With dedicated short-T2 techniques such as zero echo time (ZTE) imaging not only rapidly decaying signal from the sample but also from the RF coil (plastic housing, glue, solder flux etc.) is detected. To enable experimental examination of parallel imaging opportunities, a 1H-reduced eight channel array was designed. ZTE images of short-T2* rubber samples and PETRA images of human head could be acquired.
ZTE acquisitions are used to capture fast relaxing MR signal not visible in images acquired with ordinary sequences. Because of the high short-T2 sensitivity of these technique, images can be contaminated by signal form plastic housings, cable isolations, glues, epoxies, solder flux etc., in particular form the RF coil (1). To avoid related image artifacts, loop and birdcage coils containing almost no 1H were developed (2-4).
In this abstract, an eight-channel transmit-receive coil with minimized 1H-background signal is presented to examine experimentally parallel imaging opportunities (5) for ZTE sequences. The array is optimized to a high-performance gradient insert (6) used for high-resolution imaging of fast relaxing spins (7).

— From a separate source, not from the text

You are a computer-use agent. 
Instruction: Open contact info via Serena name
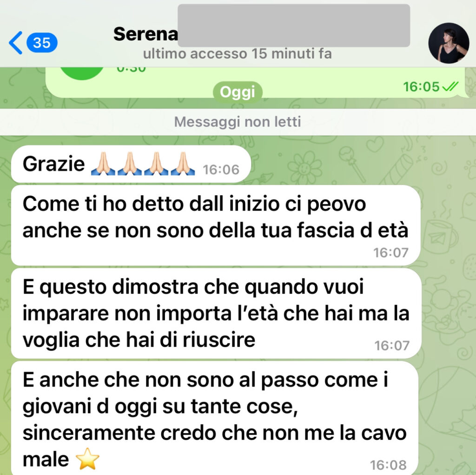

The coil was built up using cupper tubes with an outer diameter of 2 mm and is supported by PTFE holders with fitting holes (Figure 1) fixed to each other with brass screws. With two low 1H-signal trim capacitors (NMNT-Series, Voltronics) framed by PTFE supports, the eight loop elements can be tuned and matched to different loads e.g. human heads, knees and feet and for testing purposes to the unloaded case. Electrical isolation between the subject and the coil electronics is ensured by a glass cylinder with an inner diameter of 23 cm. The shielding meshed conductive textile (2) is hold by another glass cylinder. Cable traps are included into the coil housing and fabricated from semi-rigid cables containing PTFE as a dielectric (EZ_141_CU_TP, Huber+Suhner). The windings of the cable traps and of the decoupling transformers made from silver plated cupper wires with a diameter of 1.2 are isolated by surrounding PTEF tubes (Figure 1 b+c). After mounting, the coil was cleaned with acetone. The exact electrical design is described in (8) .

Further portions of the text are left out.